SINGAPORE - About a quarter of older workers want to work and stay in their current jobs, according to a survey of more than 400 workers released by the Centre for Seniors on Wednesday (Aug 21).
A separate study of around 300 older workers by the centre also showed that more than half wanted to continue working full time.
With such aspirations, the centre said, more measures are needed to help older workers plan their careers, after Prime Minister Lee Hsien Loong announced during the National Day Rally speech on Sunday that the retirement and re-employment ages will be raised.
He had said that the retirement age will go up to 63 in 2022, and eventually to 65 by 2030. The re-employment age will also go up from 67 now to 68 in 2022, and eventually to 70 by 2030.
Centre for Seniors executive director Lim Sia Hoe said: "Older people say they want to work longer but they do not know how to and what jobs are open to them. There can be mismatches between jobs and older workers because these staff can have certain requests, such as leaving work early. They require life coaching so they know where to go and what resources are available. They also need to know themselves and adjust their expectations."
The centre, which is a non-profit social service agency, is helping to prepare such workers with its LifeWork course.
The course, which can last from one to three days, provides a toolkit for older workers to plan and manage their work-life transition, addressing concerns of career, retirement, health and family at different stages of life, especially at critical age junctions of 55, 62 and 67.
Around 3,000 workers from about 40 organisations have attended the course since it was piloted in 2016. A small number of workers also signed up for the course on their own.
The centre also launched a job portal for older workers last year called Silverjobs.sg. The portal features around 40 age-friendly employers across industries, such as the food and beverage sector, security and community care. It also offers corporate and administrative roles, and those in engineering and delivery services.
It will help to match employers with older workers in suitable roles.
The centre has also developed an employment pathway for mature workers, which includes preparing both workers and employers before allowing for a job trial to ensure the right fit for both sides.
These moves are in line with a recommendation by the Tripartite Workgroup on Older Workers that calls on employers to engage mature workers in structured career-planning sessions.
Ms Low Yen Ling, Senior Parliamentary Secretary for Manpower and Education and a member of the workgroup, said: "We hope that employers in the private sector and seniors will also take time to reflect, discuss and talk about how to prepare older Singaporeans to enjoy longer, more productive careers.

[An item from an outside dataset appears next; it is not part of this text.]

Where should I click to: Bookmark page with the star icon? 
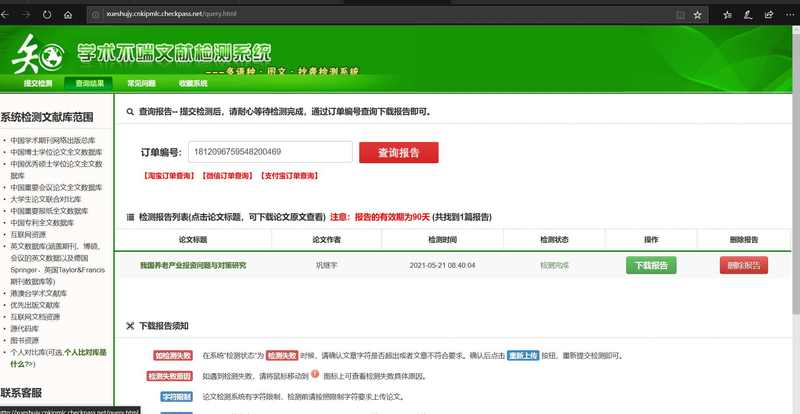[697, 15]
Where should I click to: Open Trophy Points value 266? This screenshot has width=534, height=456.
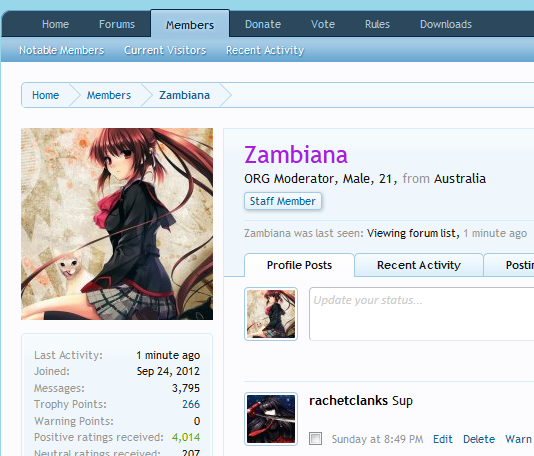pyautogui.click(x=191, y=404)
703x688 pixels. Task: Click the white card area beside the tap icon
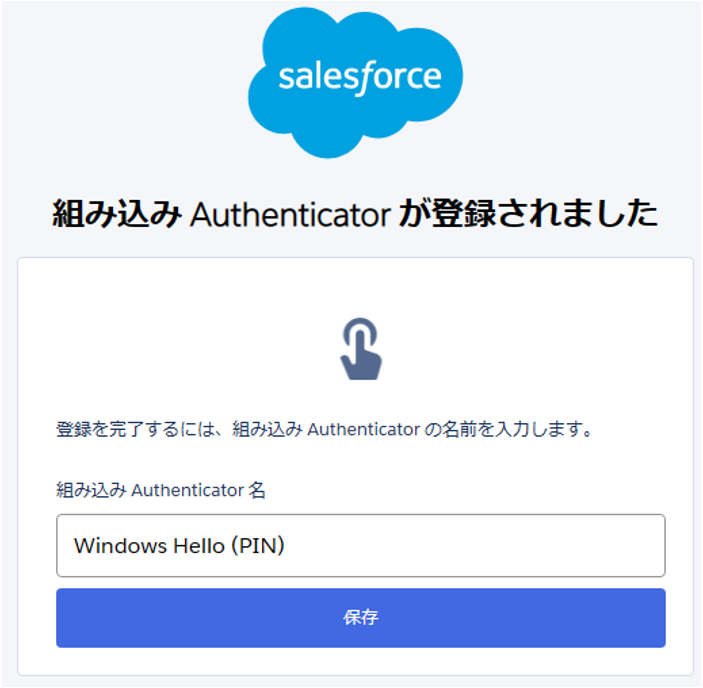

"We have to get them talking about re-employment early and not just a year before - 55 is a good age milestone. Such conversations and plans will give employers and seniors time to build up the skills required and help the seniors to build confidence in case he or she is prepared to go into a second career.
"Employers are also generally more aware of the skills needed for the industry, so we hope the employer can guide employees into what courses they should go for, to prepare for career transitions."